§ **INPUT FOR THIS TASK**
-- Opening Marker --

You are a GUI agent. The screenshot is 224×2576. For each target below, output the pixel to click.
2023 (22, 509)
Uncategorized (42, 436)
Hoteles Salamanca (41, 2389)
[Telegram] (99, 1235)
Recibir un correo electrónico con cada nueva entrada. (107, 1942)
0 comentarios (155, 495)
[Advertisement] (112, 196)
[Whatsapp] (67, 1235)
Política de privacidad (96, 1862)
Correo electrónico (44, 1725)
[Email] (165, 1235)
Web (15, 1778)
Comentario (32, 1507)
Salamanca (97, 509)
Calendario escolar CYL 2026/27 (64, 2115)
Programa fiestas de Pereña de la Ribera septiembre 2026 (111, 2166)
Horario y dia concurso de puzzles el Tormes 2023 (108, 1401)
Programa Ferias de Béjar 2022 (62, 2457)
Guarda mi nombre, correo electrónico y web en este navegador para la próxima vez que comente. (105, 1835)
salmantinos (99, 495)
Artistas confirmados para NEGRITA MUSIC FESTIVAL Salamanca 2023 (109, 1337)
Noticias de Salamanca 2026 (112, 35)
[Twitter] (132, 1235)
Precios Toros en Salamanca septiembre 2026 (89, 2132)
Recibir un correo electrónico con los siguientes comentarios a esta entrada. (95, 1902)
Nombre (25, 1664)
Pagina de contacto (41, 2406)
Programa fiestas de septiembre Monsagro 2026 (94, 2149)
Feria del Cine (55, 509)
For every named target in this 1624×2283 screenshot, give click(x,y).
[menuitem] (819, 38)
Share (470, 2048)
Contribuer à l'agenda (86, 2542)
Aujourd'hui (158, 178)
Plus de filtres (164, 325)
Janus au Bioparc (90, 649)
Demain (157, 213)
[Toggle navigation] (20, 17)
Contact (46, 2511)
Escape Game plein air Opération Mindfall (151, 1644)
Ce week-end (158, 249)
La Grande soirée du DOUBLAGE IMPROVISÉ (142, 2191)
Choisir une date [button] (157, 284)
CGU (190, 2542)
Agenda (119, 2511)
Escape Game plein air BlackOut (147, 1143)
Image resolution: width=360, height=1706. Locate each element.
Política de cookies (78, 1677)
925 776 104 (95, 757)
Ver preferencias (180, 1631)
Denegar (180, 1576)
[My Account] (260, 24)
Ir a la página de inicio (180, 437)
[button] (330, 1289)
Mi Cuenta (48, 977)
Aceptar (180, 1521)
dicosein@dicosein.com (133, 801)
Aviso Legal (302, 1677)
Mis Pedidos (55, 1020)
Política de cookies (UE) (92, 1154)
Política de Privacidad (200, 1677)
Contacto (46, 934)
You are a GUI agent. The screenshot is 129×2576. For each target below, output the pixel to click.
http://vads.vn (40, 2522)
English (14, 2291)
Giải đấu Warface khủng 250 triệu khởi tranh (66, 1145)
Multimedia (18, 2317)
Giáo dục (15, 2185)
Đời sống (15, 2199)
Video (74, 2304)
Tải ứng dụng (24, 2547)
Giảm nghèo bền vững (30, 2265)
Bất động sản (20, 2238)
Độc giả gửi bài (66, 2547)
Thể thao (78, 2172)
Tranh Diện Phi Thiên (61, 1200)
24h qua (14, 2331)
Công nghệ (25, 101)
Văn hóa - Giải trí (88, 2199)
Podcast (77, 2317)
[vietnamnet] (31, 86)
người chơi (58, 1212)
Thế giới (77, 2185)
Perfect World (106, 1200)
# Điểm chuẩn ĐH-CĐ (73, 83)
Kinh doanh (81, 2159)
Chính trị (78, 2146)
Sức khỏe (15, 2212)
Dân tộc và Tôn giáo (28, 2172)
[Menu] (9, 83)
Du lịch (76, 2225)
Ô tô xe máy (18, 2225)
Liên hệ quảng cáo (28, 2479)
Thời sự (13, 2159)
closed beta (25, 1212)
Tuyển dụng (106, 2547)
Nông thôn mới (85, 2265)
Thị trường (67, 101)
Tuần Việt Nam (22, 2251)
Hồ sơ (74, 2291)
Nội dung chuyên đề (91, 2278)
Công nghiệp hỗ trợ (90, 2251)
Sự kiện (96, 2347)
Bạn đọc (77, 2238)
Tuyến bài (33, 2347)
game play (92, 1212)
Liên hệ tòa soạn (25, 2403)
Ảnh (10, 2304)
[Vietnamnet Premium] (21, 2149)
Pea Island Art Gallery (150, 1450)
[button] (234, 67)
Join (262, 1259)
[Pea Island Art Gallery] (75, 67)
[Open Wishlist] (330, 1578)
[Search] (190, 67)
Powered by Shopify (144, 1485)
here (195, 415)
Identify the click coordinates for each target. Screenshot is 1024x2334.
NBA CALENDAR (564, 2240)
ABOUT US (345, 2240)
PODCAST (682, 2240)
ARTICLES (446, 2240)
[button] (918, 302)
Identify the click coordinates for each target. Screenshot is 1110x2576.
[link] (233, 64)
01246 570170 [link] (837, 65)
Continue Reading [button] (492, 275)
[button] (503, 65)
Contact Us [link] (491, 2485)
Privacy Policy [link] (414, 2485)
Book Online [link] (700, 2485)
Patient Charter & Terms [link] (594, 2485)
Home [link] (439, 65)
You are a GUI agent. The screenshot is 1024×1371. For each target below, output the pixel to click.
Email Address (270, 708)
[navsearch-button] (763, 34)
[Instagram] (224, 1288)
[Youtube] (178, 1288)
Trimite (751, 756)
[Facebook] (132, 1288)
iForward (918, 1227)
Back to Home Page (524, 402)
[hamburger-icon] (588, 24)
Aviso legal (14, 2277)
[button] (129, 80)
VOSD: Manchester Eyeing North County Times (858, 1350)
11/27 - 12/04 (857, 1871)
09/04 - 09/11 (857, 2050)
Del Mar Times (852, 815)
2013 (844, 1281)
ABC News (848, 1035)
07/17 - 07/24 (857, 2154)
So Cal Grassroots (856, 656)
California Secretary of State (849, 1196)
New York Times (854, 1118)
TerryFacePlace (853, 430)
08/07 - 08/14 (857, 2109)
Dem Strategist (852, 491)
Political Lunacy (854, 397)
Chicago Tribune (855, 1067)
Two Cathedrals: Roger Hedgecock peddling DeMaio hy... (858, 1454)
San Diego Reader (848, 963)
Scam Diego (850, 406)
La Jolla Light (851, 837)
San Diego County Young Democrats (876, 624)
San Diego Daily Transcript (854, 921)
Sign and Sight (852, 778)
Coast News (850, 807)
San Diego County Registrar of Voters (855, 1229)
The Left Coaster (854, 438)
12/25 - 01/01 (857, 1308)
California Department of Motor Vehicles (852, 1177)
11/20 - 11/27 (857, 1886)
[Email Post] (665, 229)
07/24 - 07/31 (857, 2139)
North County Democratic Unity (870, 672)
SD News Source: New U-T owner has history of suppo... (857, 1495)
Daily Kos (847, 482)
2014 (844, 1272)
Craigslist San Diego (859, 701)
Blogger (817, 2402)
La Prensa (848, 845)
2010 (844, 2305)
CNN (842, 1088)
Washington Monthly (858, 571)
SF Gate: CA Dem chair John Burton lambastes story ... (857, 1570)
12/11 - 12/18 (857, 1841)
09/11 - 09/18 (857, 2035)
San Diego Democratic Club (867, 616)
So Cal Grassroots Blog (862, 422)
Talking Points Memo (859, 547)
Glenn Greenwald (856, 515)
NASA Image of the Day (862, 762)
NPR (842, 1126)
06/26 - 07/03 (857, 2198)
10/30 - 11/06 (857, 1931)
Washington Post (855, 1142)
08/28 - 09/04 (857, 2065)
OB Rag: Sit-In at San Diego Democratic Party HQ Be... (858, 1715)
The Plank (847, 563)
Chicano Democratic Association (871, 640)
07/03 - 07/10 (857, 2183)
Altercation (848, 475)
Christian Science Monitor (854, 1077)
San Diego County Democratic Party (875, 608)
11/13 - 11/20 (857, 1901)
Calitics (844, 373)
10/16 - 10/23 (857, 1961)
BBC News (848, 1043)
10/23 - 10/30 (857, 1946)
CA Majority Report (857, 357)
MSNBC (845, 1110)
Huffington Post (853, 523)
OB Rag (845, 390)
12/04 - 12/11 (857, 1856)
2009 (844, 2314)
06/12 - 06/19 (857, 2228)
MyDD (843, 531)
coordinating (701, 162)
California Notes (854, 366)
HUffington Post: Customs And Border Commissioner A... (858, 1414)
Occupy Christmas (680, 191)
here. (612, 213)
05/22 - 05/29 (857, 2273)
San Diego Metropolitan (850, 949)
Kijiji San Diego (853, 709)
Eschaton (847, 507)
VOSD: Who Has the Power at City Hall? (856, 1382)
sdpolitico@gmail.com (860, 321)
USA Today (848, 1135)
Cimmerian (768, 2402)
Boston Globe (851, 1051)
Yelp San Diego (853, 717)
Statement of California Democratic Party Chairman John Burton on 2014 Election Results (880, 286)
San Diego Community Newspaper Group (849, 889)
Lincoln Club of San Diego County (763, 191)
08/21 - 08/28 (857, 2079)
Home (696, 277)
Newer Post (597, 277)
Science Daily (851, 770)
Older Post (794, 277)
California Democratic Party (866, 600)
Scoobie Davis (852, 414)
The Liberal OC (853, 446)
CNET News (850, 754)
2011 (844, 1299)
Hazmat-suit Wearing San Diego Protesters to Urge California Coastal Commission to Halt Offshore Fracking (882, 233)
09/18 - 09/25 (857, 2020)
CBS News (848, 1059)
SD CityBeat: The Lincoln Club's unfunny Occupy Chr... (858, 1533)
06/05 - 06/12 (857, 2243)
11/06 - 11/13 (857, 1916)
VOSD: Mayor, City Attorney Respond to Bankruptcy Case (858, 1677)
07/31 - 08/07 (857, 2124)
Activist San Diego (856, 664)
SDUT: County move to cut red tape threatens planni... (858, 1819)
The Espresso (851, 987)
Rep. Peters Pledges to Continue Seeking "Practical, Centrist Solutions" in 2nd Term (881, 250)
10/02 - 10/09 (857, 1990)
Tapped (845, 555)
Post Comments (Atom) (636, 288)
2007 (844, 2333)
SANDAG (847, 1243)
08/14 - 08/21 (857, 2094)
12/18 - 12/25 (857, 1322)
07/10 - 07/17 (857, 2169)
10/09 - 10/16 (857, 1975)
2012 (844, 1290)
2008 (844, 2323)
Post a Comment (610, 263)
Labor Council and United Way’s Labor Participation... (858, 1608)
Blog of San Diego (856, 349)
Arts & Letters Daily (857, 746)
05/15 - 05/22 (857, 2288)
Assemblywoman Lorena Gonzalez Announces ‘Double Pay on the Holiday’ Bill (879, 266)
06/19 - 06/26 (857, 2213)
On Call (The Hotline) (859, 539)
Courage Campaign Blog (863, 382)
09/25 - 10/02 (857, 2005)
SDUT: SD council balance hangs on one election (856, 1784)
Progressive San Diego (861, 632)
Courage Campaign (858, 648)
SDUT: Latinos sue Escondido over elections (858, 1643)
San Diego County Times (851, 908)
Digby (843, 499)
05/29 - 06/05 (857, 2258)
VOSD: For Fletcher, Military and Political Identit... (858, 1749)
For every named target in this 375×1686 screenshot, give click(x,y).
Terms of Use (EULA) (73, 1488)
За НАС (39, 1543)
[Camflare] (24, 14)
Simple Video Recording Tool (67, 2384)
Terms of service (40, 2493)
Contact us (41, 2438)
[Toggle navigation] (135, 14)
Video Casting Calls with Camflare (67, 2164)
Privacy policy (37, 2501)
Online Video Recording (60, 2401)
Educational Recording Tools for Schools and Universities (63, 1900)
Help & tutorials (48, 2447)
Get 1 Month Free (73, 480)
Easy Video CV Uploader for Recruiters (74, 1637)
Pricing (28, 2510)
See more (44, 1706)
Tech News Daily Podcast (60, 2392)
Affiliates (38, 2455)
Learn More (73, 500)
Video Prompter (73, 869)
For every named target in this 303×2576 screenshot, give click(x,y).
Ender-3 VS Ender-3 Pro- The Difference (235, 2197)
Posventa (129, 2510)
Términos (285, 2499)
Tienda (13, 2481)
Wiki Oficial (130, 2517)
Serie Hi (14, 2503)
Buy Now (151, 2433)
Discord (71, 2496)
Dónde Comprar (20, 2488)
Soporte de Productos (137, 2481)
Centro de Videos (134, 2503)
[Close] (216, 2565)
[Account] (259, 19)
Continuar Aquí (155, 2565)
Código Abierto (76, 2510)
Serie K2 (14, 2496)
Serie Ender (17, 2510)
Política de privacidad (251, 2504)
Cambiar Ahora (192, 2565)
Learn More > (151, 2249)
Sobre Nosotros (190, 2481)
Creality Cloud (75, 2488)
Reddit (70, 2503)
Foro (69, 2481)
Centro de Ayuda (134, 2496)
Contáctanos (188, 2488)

-- Closing Marker --

§ **PROBLEM DESCRIPTION**
The reply should hold only the lines from the beginning of the listing above through the line with "Choisir une date [button] (157, 284)", each one written exactly as it appears.

§ **PROBLEM SOLUTION**
You are a GUI agent. The screenshot is 224×2576. For each target below, output the pixel to click.
2023 (22, 509)
Uncategorized (42, 436)
Hoteles Salamanca (41, 2389)
[Telegram] (99, 1235)
Recibir un correo electrónico con cada nueva entrada. (107, 1942)
0 comentarios (155, 495)
[Advertisement] (112, 196)
[Whatsapp] (67, 1235)
Política de privacidad (96, 1862)
Correo electrónico (44, 1725)
[Email] (165, 1235)
Web (15, 1778)
Comentario (32, 1507)
Salamanca (97, 509)
Calendario escolar CYL 2026/27 (64, 2115)
Programa fiestas de Pereña de la Ribera septiembre 2026 (111, 2166)
Horario y dia concurso de puzzles el Tormes 2023 (108, 1401)
Programa Ferias de Béjar 2022 (62, 2457)
Guarda mi nombre, correo electrónico y web en este navegador para la próxima vez que comente. (105, 1835)
salmantinos (99, 495)
Artistas confirmados para NEGRITA MUSIC FESTIVAL Salamanca 2023 (109, 1337)
Noticias de Salamanca 2026 (112, 35)
[Twitter] (132, 1235)
Precios Toros en Salamanca septiembre 2026 (89, 2132)
Recibir un correo electrónico con los siguientes comentarios a esta entrada. (95, 1902)
Nombre (25, 1664)
Pagina de contacto (41, 2406)
Programa fiestas de septiembre Monsagro 2026 (94, 2149)
Feria del Cine (55, 509)
For every named target in this 1624×2283 screenshot, give click(x,y).
[menuitem] (819, 38)
Share (470, 2048)
Contribuer à l'agenda (86, 2542)
Aujourd'hui (158, 178)
Plus de filtres (164, 325)
Janus au Bioparc (90, 649)
Demain (157, 213)
[Toggle navigation] (20, 17)
Contact (46, 2511)
Escape Game plein air Opération Mindfall (151, 1644)
Ce week-end (158, 249)
La Grande soirée du DOUBLAGE IMPROVISÉ (142, 2191)
Choisir une date [button] (157, 284)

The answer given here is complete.